The bulk of the 62-year-old's 2006 compensation came from restricted stock awards.

However, Boston Scientific's stock has languished between $14.43 and $23.96 over the past 52 weeks. The stock started 2006 out at $24.56 and finished the year at $17.18. Today, the shares fell 3 percent, to close at $15.47.

Boston Scientific's stock, which traded as high as $45 per share three years ago, fell into a slump after the company sparked a bidding war in December 2005 that derailed a standing agreement Johnson & Johnson had to purchase Indianapolis-based Guidant. The next month, Boston Scientific trumped J&J's final $24.2 billion Guidant offer with a $27.2 billion bid.

Since then, Boston Scientific has been hurt by investor concerns about product recalls and safety warnings involving Guidant's defibrillators and pacemakers, as well as legal liability for those problems and debt from the Guidant deal.

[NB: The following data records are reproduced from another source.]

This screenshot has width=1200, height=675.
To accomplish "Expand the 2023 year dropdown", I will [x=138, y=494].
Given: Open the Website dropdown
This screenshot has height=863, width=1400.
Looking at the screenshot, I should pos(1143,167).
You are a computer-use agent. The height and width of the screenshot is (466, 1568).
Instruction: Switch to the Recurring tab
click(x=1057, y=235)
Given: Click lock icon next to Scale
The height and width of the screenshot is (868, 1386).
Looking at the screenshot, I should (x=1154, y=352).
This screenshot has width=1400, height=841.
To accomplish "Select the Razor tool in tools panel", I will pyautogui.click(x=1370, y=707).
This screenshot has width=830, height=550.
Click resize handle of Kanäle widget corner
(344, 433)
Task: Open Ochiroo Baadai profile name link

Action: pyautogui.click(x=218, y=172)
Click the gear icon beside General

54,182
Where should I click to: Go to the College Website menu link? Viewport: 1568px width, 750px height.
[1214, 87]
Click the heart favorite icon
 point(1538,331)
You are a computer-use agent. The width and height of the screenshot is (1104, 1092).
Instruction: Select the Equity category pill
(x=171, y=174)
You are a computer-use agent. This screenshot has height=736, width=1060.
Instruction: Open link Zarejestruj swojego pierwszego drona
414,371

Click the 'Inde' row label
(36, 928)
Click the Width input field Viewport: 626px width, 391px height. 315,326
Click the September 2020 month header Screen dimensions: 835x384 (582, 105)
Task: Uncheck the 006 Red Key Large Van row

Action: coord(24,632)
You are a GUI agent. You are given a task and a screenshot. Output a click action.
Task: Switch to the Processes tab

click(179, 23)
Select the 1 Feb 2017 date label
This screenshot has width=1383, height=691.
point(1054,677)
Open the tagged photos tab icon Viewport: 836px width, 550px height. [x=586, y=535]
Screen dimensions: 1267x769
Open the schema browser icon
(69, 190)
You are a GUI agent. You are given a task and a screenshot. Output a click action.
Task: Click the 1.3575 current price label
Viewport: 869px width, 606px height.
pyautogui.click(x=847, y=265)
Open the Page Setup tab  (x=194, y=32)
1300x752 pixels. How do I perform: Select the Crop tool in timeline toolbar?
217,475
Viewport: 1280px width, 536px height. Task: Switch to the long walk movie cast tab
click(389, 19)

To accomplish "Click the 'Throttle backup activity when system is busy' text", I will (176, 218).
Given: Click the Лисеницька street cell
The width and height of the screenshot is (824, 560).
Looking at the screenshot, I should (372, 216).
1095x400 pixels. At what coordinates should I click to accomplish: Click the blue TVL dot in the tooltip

Meanwhile, sales of Boston Scientific's top-selling product, the Taxus drug-coated stent, were hurt last year by lingering concerns that the devices may put patients at slightly higher risk for blood clots than older bare-metal stents. Defibrillator sales also were hurt by the Guidant recalls.

Boston Scientific has said the deal's short-term risks are offset by the long-term increase in sales it expects from acquiring Guidant.